Welcome to mars
Boys got to jupiter…
…to get more stupider. Girls go to Mars…. To learn about how to live their best life as an unexpecting mother! That’s how it goes, right? No? Well, anyway, welcome to Mars, ladies! I am your guide, Martha, but you can call me Mars. You have landed here after floating in the abyss of pregnancy just to learn that you aren’t alone. You aren’t the only one experiencing the trauma of post pumping thimble nipples, weird marks all over your body, postpartum depression and/or anxiety, and the plethora of other things that come along with the miracle of life.
As a girl who got very surprised by the arrival of her baby, I have had to learn a few things on my own. Through the maze of Google, figuring out pregnancy before telling anyone (even my doctor), and then the tsunami of unsolicited advice from every corner, I have come to learn a few things about being a first-time momma.

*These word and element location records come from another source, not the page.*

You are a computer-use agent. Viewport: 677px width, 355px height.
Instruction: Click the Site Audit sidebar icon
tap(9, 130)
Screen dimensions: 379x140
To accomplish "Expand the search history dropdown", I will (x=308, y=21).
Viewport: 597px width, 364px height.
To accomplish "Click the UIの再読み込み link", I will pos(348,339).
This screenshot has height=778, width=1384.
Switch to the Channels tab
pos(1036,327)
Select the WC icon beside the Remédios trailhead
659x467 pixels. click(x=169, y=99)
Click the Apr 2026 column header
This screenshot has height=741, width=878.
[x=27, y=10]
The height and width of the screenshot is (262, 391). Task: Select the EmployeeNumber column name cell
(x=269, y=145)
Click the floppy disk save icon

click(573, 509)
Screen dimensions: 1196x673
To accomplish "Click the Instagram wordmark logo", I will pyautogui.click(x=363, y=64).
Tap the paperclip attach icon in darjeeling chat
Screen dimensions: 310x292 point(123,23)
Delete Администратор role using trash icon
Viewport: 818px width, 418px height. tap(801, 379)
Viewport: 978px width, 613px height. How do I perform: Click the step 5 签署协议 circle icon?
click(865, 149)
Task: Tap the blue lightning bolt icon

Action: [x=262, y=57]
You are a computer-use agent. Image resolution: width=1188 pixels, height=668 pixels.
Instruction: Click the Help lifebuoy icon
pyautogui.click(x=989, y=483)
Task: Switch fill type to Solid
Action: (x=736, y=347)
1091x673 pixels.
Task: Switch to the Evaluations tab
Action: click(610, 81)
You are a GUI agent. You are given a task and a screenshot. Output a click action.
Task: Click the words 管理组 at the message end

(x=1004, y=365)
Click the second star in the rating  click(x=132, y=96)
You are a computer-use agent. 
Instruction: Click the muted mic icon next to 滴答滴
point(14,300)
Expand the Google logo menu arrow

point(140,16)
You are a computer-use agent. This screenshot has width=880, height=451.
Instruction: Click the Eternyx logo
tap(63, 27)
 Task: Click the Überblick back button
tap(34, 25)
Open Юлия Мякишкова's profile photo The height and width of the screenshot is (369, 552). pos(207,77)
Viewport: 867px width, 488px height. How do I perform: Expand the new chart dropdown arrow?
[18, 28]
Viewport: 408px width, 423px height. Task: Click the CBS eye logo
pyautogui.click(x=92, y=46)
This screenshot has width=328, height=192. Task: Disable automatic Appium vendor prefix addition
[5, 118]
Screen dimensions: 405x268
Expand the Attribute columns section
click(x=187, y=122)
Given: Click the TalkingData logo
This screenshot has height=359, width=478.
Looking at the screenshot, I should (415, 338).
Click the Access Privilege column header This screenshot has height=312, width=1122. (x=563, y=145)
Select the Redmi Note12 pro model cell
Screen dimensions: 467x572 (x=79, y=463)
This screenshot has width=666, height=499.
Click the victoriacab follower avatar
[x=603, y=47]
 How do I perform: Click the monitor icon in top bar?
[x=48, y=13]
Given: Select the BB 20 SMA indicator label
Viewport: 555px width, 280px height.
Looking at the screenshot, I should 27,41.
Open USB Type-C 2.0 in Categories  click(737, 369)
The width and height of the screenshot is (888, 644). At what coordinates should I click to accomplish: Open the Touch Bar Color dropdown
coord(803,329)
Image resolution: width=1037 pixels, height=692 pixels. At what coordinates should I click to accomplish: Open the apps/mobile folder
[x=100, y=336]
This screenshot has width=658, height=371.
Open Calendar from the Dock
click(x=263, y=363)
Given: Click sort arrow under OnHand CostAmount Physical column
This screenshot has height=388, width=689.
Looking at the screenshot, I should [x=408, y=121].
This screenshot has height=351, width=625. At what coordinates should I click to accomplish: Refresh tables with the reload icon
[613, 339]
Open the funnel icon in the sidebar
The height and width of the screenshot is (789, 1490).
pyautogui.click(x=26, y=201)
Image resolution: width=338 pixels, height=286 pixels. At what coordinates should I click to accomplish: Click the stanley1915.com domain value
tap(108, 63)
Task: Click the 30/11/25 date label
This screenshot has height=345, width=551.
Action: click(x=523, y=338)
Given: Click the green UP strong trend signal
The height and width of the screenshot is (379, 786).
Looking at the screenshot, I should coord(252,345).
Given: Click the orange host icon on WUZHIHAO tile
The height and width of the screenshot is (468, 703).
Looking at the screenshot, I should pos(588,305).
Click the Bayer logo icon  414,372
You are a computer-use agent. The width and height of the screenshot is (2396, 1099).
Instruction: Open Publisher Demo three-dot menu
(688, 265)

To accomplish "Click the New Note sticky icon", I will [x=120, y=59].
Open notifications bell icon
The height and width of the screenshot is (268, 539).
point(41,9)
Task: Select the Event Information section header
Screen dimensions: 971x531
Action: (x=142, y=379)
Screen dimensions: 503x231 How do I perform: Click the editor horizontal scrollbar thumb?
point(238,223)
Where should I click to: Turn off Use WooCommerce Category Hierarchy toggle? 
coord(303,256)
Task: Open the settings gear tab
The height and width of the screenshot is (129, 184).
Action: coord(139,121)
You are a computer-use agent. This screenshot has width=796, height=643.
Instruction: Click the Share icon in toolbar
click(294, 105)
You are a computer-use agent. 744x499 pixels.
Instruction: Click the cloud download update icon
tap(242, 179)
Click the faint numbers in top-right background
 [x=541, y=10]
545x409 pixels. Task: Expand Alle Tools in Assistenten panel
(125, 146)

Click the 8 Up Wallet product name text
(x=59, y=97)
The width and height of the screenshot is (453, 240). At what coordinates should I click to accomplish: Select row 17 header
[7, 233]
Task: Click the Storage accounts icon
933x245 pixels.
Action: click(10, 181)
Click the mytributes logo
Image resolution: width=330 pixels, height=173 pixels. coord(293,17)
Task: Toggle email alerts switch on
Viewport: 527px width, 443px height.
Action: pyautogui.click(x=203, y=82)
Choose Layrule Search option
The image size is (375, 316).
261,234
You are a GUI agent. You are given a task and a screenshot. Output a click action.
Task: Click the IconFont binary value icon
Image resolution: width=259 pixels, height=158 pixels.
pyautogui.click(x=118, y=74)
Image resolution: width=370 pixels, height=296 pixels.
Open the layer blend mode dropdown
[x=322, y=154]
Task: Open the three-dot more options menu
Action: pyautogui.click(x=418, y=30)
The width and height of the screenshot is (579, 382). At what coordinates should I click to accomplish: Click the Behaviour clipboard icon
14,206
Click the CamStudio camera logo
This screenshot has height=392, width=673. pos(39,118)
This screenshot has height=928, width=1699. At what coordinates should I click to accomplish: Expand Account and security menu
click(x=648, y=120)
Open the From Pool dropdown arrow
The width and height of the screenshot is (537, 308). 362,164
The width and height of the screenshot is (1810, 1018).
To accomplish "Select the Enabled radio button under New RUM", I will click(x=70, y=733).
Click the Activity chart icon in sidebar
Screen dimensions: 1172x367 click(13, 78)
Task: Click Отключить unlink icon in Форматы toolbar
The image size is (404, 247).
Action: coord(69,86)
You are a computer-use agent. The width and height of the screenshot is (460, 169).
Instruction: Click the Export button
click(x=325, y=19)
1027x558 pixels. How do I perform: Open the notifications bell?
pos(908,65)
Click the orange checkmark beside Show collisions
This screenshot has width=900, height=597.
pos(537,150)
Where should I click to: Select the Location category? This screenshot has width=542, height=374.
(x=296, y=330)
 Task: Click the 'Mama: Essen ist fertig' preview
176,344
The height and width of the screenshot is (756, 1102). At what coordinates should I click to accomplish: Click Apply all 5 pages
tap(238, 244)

I am very blessed. I got an incredible and supportive husband out of it, a baffling amount of love and help from both our families, and friends who now love her more than they love us. I realize this isn’t the reality for a lot of women. For some, it is much harder. My life is not what I planned, but it is everything I never knew I wanted, but now can’t live without. I know I got the better of deals out of this. I have not started this blog to express anything less than that. However, I do have something to say about being 22, unemployed, unmarried, and expecting a child. Maybe you can learn a little from this. Most of all, I just want to share it with myself. I want to be able to look at what I’ve done and how proud I am of myself for the mother I have become.
I hope you come here with the same mind as men and women discovering Mars; completely unaware, but utterly inquisitive. I’m not just sharing motherhood with you, I am sharing women hood. I want to be completely open about the good, the bad, the ugly, and the most precious moments of being a woman.
Thanks for visiting! I hope you can stay.